* Problem *
Please output the data below exactly as given, starting at its first line and stopping after the line that contains "Given: Toggle bold formatting".
*** Source data
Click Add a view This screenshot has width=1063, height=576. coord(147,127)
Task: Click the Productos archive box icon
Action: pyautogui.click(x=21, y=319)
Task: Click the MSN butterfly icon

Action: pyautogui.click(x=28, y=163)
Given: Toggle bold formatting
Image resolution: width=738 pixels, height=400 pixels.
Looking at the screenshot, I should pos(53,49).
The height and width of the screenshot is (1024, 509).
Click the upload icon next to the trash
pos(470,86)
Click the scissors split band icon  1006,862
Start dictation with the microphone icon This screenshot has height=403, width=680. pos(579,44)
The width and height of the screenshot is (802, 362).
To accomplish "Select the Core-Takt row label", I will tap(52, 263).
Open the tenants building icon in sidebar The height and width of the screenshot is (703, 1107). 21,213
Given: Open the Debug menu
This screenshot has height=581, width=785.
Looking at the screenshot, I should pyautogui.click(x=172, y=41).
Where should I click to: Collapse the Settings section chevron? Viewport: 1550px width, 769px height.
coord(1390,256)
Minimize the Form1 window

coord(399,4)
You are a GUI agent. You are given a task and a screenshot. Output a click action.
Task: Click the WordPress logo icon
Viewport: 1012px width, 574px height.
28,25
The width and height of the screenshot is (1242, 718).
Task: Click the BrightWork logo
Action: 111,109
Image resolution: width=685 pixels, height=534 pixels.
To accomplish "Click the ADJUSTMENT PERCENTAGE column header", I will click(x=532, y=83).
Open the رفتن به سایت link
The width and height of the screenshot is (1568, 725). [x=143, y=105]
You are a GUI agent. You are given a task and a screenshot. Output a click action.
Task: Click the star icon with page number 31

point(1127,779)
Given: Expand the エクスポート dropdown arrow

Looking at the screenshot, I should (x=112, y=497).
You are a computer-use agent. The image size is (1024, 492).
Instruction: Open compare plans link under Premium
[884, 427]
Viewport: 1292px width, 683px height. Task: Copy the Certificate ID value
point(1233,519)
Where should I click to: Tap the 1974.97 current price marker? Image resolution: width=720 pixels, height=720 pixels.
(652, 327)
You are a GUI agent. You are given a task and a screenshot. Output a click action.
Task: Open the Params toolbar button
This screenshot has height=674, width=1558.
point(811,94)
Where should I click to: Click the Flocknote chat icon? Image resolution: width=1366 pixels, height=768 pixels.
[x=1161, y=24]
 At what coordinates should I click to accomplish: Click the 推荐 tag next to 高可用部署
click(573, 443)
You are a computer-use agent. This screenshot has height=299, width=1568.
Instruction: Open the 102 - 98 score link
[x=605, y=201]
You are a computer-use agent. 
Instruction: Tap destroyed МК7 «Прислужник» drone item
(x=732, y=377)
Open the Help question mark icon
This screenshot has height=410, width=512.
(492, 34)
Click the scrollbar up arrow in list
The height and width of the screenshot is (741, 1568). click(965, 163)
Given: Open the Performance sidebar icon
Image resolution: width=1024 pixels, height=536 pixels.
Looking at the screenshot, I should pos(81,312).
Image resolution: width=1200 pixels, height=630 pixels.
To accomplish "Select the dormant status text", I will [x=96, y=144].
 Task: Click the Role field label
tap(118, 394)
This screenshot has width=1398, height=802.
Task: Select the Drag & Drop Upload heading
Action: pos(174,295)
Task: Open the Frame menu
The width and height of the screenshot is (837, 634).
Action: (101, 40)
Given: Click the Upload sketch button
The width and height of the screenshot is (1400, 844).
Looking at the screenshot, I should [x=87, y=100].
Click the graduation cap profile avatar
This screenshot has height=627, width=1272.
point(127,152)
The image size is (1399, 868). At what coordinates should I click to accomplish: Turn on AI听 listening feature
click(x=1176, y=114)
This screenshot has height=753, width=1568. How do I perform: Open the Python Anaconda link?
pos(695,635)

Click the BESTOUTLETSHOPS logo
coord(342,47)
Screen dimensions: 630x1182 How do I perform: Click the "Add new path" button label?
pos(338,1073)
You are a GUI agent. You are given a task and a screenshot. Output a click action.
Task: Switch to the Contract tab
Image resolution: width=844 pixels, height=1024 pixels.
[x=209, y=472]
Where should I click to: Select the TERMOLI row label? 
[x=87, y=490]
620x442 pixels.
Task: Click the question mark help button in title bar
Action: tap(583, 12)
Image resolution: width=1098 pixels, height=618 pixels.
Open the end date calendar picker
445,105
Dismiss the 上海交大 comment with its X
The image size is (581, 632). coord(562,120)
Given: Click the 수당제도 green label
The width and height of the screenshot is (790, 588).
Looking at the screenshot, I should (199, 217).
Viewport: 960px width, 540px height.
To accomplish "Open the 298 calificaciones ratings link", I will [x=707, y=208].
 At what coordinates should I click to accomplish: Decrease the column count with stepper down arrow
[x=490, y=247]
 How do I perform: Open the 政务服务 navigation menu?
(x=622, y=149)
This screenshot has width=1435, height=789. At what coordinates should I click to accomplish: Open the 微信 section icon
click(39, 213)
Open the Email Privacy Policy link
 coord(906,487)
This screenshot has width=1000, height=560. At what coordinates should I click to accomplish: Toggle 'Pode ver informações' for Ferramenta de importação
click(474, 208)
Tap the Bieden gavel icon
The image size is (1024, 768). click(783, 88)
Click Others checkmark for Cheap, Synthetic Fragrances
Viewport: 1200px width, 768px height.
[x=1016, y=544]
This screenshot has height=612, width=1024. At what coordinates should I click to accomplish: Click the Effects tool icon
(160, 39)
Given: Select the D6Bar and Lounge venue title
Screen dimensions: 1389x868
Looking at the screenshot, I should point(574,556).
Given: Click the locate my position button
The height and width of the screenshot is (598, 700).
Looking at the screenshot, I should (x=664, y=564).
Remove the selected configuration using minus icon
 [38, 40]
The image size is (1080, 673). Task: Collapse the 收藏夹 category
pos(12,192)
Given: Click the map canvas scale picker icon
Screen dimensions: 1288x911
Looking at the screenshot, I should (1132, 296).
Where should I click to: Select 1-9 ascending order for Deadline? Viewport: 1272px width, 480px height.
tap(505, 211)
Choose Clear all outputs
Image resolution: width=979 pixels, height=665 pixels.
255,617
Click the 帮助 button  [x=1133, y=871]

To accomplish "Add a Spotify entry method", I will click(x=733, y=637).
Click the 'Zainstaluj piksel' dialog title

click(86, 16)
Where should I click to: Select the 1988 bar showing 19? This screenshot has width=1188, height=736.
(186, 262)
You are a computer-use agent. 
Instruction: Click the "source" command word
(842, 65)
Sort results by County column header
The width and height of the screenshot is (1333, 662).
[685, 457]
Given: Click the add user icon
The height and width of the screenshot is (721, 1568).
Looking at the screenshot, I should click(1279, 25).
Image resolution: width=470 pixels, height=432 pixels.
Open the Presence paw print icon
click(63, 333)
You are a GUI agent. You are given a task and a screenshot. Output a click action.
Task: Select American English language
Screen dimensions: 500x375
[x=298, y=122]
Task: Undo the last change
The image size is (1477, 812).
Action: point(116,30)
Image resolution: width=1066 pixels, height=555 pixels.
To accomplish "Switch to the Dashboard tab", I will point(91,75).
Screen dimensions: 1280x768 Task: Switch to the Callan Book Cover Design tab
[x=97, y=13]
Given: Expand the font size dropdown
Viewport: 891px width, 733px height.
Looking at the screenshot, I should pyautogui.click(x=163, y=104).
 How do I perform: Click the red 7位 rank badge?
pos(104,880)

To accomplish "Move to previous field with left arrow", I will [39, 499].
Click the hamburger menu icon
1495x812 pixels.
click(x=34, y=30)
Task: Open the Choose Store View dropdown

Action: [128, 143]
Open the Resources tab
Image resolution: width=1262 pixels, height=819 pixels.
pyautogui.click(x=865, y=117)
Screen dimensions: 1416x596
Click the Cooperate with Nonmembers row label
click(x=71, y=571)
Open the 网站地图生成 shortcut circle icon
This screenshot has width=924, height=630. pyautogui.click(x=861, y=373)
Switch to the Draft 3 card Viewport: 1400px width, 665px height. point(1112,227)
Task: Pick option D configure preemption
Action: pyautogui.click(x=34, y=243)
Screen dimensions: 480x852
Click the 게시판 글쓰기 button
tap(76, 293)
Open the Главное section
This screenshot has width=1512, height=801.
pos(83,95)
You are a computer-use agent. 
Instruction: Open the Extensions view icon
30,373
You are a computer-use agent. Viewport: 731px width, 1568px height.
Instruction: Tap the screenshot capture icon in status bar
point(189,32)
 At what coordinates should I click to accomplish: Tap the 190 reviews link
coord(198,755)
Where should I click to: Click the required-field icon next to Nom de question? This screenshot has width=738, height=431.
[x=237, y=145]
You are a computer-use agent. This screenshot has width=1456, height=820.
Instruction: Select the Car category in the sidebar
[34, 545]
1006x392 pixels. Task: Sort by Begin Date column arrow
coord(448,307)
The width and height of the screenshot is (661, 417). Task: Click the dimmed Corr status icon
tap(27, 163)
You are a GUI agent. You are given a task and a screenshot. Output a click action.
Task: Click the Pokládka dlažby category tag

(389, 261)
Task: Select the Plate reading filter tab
******
* Problem solution *
Click Add a view This screenshot has width=1063, height=576. coord(147,127)
Task: Click the Productos archive box icon
Action: pyautogui.click(x=21, y=319)
Task: Click the MSN butterfly icon

Action: pyautogui.click(x=28, y=163)
Given: Toggle bold formatting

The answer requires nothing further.